(Beginning of Reading passage)

The Champagne of Agave Spirits - Raicilla


Mexico is a fascinating country with many contrasting characteristics. It is home to some 123m inhabitants with a young, urban population with 78% of people living in cities. With a diverse selection of alcoholic beverages, including conventional tequila and mezcal, as well as non-alcoholic beverages such as tejuino and tascalate, as well as others derived from maguey distillation, such as Raicilla.


The lechuguilla agave and the raicillero agave of the inaequidens and maximiliana species unique to the state are used to make the raicilla, which is a Mexican alcoholic beverage manufactured in Jalisco.


Choosing ripe pińas, jimar, cleaning, and roasting are all steps in the raicilla producing process. It's baked in sealed ovens at 130 degrees, then cooled, cleaned, and ground. The resulting liquid is fermented for up to eight days, then poured into stills to cook, and ultimately distilled. The alcohol content of raicilla varies between 36 and 45 percent.

(End of Reading passage)
(Beginning of Recorded information)

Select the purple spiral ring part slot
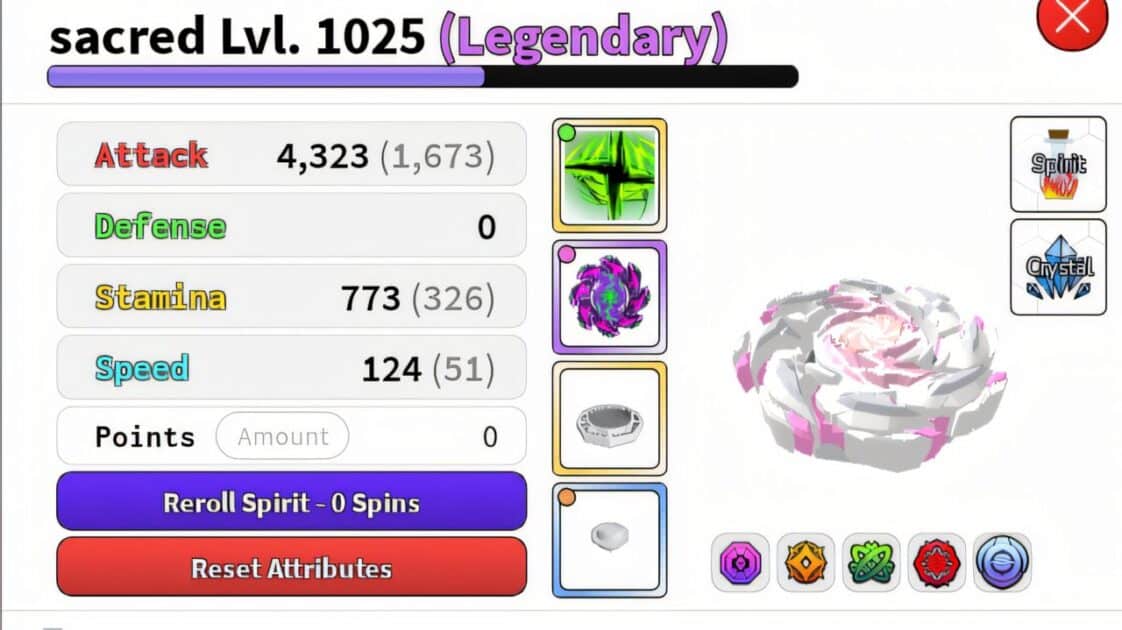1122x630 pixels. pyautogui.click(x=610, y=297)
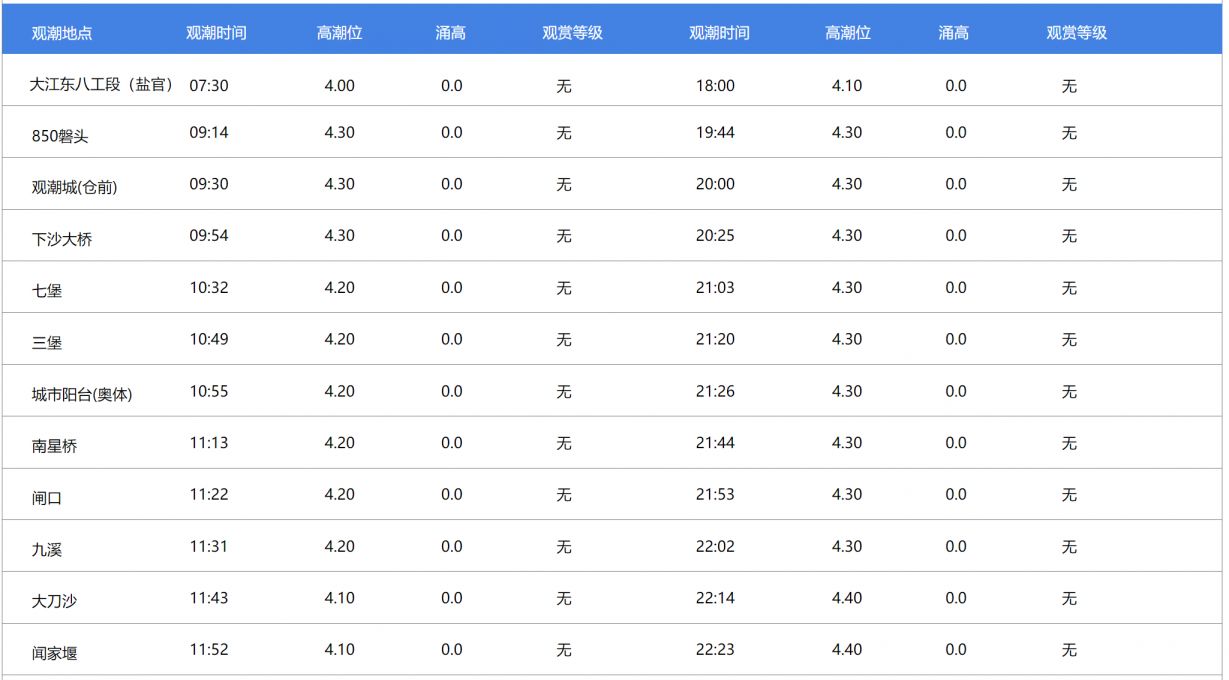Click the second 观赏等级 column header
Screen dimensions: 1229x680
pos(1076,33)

(End of Recorded information)
(Beginning of Recorded information)

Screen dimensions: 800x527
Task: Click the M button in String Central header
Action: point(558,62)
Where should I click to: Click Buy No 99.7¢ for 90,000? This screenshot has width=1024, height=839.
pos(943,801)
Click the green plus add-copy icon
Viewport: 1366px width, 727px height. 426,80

(End of Recorded information)
(Beginning of Recorded information)

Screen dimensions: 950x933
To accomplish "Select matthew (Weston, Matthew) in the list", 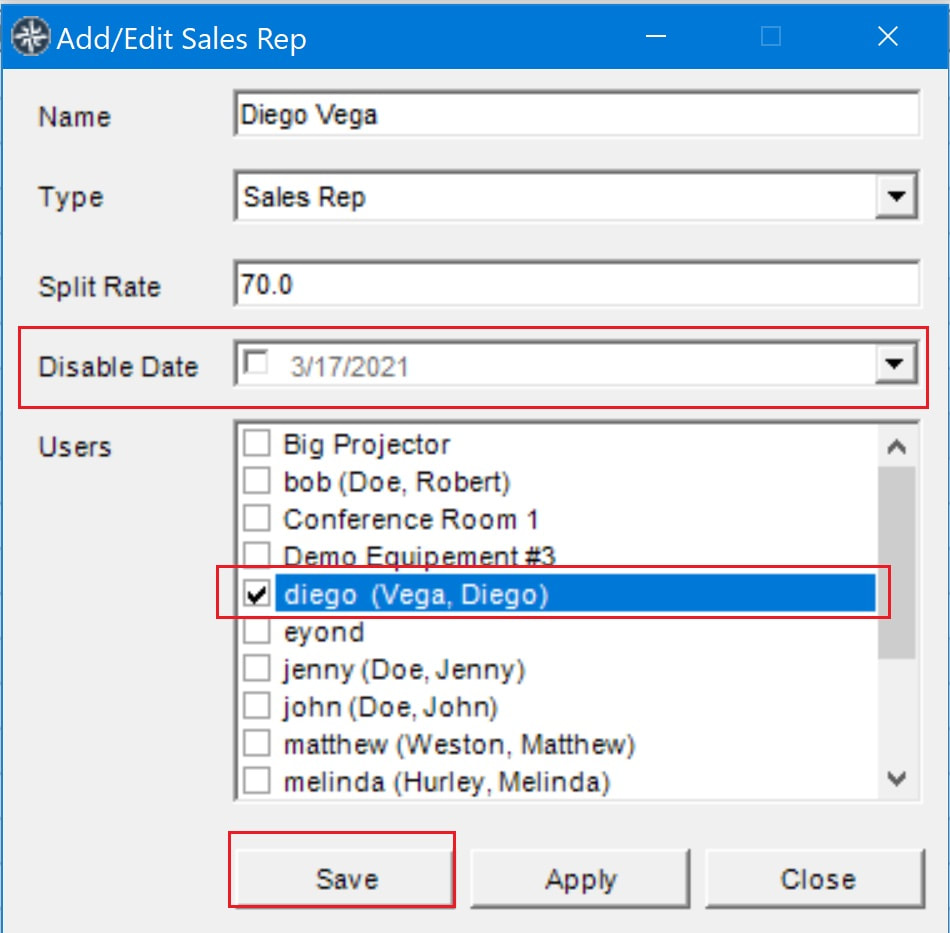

(End of Recorded information)

_Your instructions_
Do these statements agree with the raicilla passage? For each, answer yes or no and quote the passage's deciding words.
1. Raicilla is manufactured in Jalisco.
2. The liquid is fermented for up to two weeks.
3. Raicilla contains more than 50 percent alcohol.
The listing stands apart from the raicilla passage.

_Expected answer_
1. Yes: "a Mexican alcoholic beverage manufactured in Jalisco"
2. No: "The resulting liquid is fermented for up to eight days"
3. No: "The alcohol content of raicilla varies between 36 and 45 percent."